-- Brief --
Beginning with the first entry, set down each one exactly as shown.

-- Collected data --
----------------------------------------

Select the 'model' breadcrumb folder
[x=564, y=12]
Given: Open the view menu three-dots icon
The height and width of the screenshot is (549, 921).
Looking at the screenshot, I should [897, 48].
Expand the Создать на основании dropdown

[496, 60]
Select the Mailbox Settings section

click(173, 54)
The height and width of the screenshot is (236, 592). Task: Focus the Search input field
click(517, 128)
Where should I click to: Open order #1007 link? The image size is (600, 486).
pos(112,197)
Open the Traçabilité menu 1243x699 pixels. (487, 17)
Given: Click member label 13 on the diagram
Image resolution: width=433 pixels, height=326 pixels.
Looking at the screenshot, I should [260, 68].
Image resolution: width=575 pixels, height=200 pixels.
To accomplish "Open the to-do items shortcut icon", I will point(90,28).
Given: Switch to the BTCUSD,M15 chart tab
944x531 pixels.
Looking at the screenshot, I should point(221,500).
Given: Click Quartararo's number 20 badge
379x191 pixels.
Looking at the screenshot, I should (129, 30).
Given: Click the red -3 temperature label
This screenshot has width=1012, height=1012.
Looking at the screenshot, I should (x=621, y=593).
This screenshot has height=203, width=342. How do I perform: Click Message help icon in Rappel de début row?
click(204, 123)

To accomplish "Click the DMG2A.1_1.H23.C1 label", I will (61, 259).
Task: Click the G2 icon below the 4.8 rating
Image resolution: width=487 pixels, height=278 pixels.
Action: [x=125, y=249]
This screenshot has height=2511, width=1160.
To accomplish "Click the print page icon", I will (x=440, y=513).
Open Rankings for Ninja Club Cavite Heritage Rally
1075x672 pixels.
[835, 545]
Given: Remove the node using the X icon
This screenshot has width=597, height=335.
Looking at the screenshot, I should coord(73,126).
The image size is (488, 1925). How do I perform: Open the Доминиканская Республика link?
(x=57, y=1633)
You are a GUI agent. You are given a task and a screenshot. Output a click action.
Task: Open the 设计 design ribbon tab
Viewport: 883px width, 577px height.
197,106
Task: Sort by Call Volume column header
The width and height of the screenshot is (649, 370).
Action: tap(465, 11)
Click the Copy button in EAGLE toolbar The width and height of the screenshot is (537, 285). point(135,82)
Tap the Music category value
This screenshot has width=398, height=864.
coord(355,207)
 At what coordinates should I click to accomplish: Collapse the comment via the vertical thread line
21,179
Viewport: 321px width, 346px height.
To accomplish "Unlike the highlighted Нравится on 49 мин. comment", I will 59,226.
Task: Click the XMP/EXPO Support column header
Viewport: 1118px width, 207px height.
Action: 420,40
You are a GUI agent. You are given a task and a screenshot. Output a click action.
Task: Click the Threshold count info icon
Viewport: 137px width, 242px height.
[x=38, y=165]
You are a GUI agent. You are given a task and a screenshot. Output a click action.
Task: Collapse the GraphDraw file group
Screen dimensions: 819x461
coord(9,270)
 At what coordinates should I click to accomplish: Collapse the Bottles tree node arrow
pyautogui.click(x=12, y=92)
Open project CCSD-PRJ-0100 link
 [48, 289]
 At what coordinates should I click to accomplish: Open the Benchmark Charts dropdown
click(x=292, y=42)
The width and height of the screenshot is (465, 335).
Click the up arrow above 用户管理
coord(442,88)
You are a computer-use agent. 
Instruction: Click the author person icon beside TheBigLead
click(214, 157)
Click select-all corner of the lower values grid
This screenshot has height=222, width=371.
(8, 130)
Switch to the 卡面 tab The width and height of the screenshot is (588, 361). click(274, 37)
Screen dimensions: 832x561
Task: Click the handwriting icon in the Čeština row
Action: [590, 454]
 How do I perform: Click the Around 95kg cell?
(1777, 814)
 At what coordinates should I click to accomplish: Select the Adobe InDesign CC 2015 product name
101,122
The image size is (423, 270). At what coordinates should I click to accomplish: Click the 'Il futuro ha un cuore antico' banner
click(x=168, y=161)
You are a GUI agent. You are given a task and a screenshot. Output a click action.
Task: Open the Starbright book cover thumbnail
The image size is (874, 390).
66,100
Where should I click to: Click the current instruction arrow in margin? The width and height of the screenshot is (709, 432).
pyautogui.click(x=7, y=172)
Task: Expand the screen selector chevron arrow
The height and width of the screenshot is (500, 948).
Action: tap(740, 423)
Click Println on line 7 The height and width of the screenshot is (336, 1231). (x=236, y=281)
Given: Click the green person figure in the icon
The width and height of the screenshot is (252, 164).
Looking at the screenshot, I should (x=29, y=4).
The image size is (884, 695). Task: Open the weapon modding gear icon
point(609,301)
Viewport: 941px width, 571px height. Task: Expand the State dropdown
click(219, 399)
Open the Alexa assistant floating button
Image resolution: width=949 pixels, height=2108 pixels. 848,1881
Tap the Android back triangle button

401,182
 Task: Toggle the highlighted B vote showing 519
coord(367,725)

----------------------------------------

-- Response below --
Select the 'model' breadcrumb folder
[x=564, y=12]
Given: Open the view menu three-dots icon
The height and width of the screenshot is (549, 921).
Looking at the screenshot, I should [897, 48].
Expand the Создать на основании dropdown

[496, 60]
Select the Mailbox Settings section

click(173, 54)
The height and width of the screenshot is (236, 592). Task: Focus the Search input field
click(517, 128)
Where should I click to: Open order #1007 link? The image size is (600, 486).
pos(112,197)
Open the Traçabilité menu 1243x699 pixels. (487, 17)
Given: Click member label 13 on the diagram
Image resolution: width=433 pixels, height=326 pixels.
Looking at the screenshot, I should [260, 68].
Image resolution: width=575 pixels, height=200 pixels.
To accomplish "Open the to-do items shortcut icon", I will point(90,28).
Given: Switch to the BTCUSD,M15 chart tab
944x531 pixels.
Looking at the screenshot, I should point(221,500).
Given: Click Quartararo's number 20 badge
379x191 pixels.
Looking at the screenshot, I should (129, 30).
Given: Click the red -3 temperature label
This screenshot has width=1012, height=1012.
Looking at the screenshot, I should (x=621, y=593).
This screenshot has height=203, width=342. How do I perform: Click Message help icon in Rappel de début row?
click(204, 123)

To accomplish "Click the DMG2A.1_1.H23.C1 label", I will (61, 259).
Task: Click the G2 icon below the 4.8 rating
Image resolution: width=487 pixels, height=278 pixels.
Action: [x=125, y=249]
This screenshot has height=2511, width=1160.
To accomplish "Click the print page icon", I will (x=440, y=513).
Open Rankings for Ninja Club Cavite Heritage Rally
1075x672 pixels.
[835, 545]
Given: Remove the node using the X icon
This screenshot has width=597, height=335.
Looking at the screenshot, I should coord(73,126).
The image size is (488, 1925). How do I perform: Open the Доминиканская Республика link?
(x=57, y=1633)
You are a GUI agent. You are given a task and a screenshot. Output a click action.
Task: Open the 设计 design ribbon tab
Viewport: 883px width, 577px height.
197,106
Task: Sort by Call Volume column header
The width and height of the screenshot is (649, 370).
Action: tap(465, 11)
Click the Copy button in EAGLE toolbar The width and height of the screenshot is (537, 285). point(135,82)
Tap the Music category value
This screenshot has width=398, height=864.
coord(355,207)
 At what coordinates should I click to accomplish: Collapse the comment via the vertical thread line
21,179
Viewport: 321px width, 346px height.
To accomplish "Unlike the highlighted Нравится on 49 мин. comment", I will 59,226.
Task: Click the XMP/EXPO Support column header
Viewport: 1118px width, 207px height.
Action: 420,40
You are a GUI agent. You are given a task and a screenshot. Output a click action.
Task: Click the Threshold count info icon
Viewport: 137px width, 242px height.
[x=38, y=165]
You are a GUI agent. You are given a task and a screenshot. Output a click action.
Task: Collapse the GraphDraw file group
Screen dimensions: 819x461
coord(9,270)
 At what coordinates should I click to accomplish: Collapse the Bottles tree node arrow
pyautogui.click(x=12, y=92)
Open project CCSD-PRJ-0100 link
 [48, 289]
 At what coordinates should I click to accomplish: Open the Benchmark Charts dropdown
click(x=292, y=42)
The width and height of the screenshot is (465, 335).
Click the up arrow above 用户管理
coord(442,88)
You are a computer-use agent. 
Instruction: Click the author person icon beside TheBigLead
click(214, 157)
Click select-all corner of the lower values grid
This screenshot has height=222, width=371.
(8, 130)
Switch to the 卡面 tab The width and height of the screenshot is (588, 361). click(274, 37)
Screen dimensions: 832x561
Task: Click the handwriting icon in the Čeština row
Action: [590, 454]
 How do I perform: Click the Around 95kg cell?
(1777, 814)
 At what coordinates should I click to accomplish: Select the Adobe InDesign CC 2015 product name
101,122
The image size is (423, 270). At what coordinates should I click to accomplish: Click the 'Il futuro ha un cuore antico' banner
click(x=168, y=161)
You are a GUI agent. You are given a task and a screenshot. Output a click action.
Task: Open the Starbright book cover thumbnail
The image size is (874, 390).
66,100
Where should I click to: Click the current instruction arrow in margin? The width and height of the screenshot is (709, 432).
pyautogui.click(x=7, y=172)
Task: Expand the screen selector chevron arrow
The height and width of the screenshot is (500, 948).
Action: tap(740, 423)
Click Println on line 7 The height and width of the screenshot is (336, 1231). (x=236, y=281)
Given: Click the green person figure in the icon
The width and height of the screenshot is (252, 164).
Looking at the screenshot, I should (x=29, y=4).
The image size is (884, 695). Task: Open the weapon modding gear icon
point(609,301)
Viewport: 941px width, 571px height. Task: Expand the State dropdown
click(219, 399)
Open the Alexa assistant floating button
Image resolution: width=949 pixels, height=2108 pixels. 848,1881
Tap the Android back triangle button

401,182
 Task: Toggle the highlighted B vote showing 519
coord(367,725)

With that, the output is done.